Review: Middle School: The Worst Years of My Life
Middle School: The Worst Years of My Life is more than just a slightly unwieldy title, it’s a film that is about more (or perhaps less) than it appears.
It’s billed as a family-friendly film, and as such, tonally, it veers a little bit too hard in each direction, perhaps dealing with subjects that may be a little too difficult for younger members of the audience, and yet does not seem to strike the right balance to be a film for adults.
However, the film does get one aspect correct, and this is to focus on the proper way of conducting a rebellion, which is quite focused and also a mediation on dealing with a traumatic event, which the movie handles by offering a pretty surprising though subtle enough to work swerve.
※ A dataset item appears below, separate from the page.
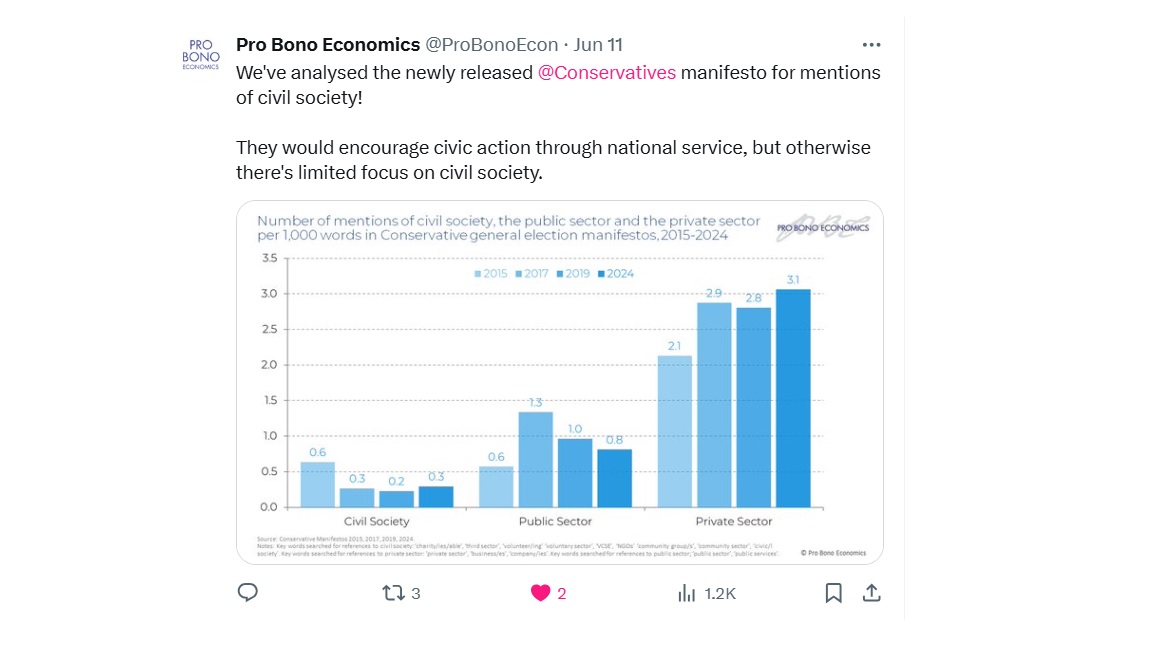View analytics bar chart icon
Image resolution: width=1152 pixels, height=648 pixels.
(686, 593)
The film is about middle-schooler Rafe Khatchadorian, whose look does not seem to fit with background, (he’s played by (Griffin Gluck). He’s bounced out of two schools in the last year, before ending up at Hills Village Middle School (sounding very Back to the Future) and run by the ultra-authoritarian Principal Dwight (Andy Daly) and vice principal Ida Stricker (Retta). Why two very funny comedians are stuck playing unfunny roles is perhaps better left unspoken, while the cool teacher Mr. Teller (Adam Pally) is a better fit, (American audiences hopefully enjoying a bit about Free Trade using Drake and Future as much as Canadians). Pally’s Mr. Teller seems to be far more interesting than the sorely underused disciplanarians.
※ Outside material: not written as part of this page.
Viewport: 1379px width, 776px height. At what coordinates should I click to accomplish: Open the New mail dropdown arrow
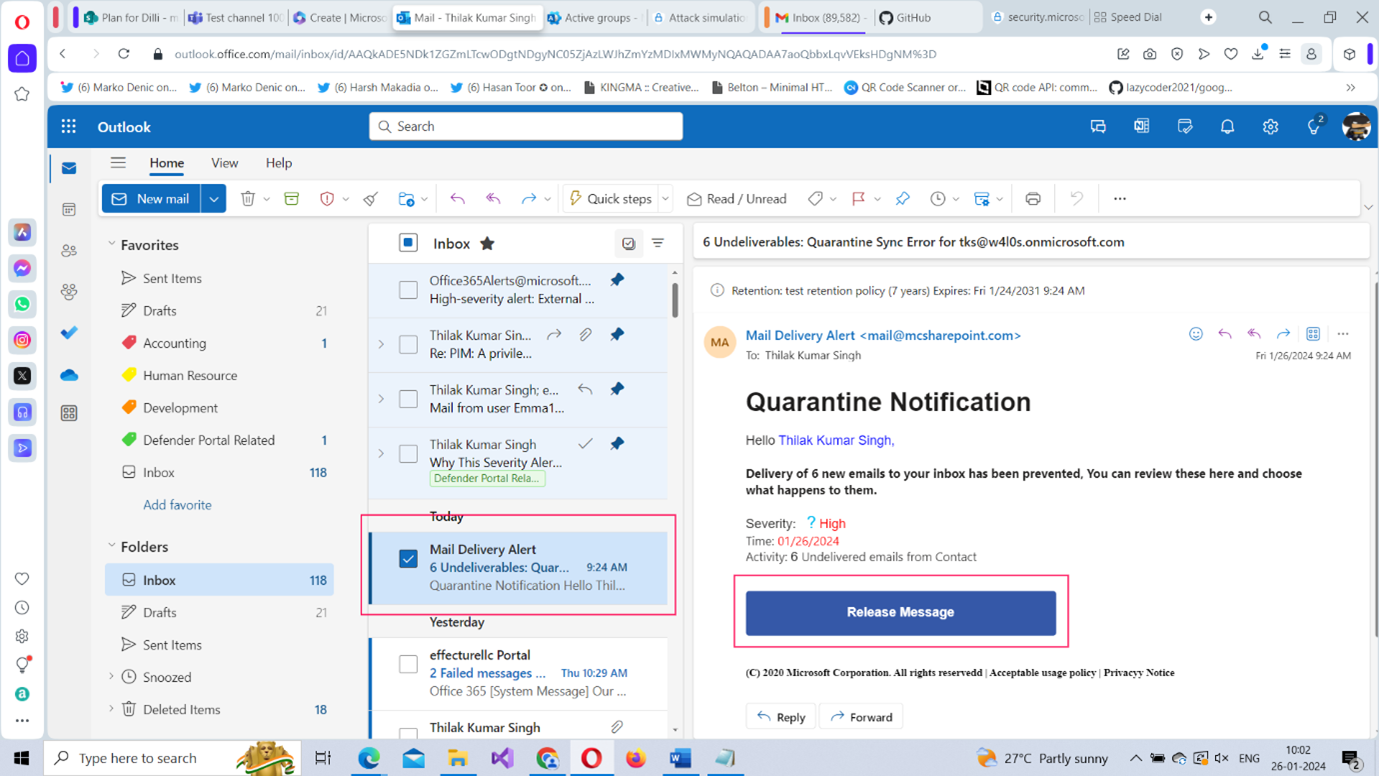tap(214, 199)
Rafe’s home life doesn’t seem much better either, as his mother Jules, a Sous-Chef (?) is in the company of Man-Bear Carl (Jules is played by Lauren Graham and Carl by Rob Riggle). The scenes at home feel like broad comedy delivered solely to illustrate how his mother needs to see beyond how boorish her new partner has become. In a sense, the entire film (based on a series of books by James Patterson and Chris Tebbetts) seems to be about letting go and confronting the past head on, which seems to work more effectively when not dealing with stock characterization and general clownishness. Rafe is given a girlfriend in waiting, Jeanne (Isabela Moner), who sadly isn’t given much to do besides being a junior environmentalist. She is also involved in some sort of sprinkler-induced fever dream at the school.
Even the animation scenes feel a little choppy, and one is left to wonder if director Steve Carr can rein it all in. Despite the critiques, there are a few cute scenes, some well meaning ones, and a feeling that the true heart of the film is languishing in the middle.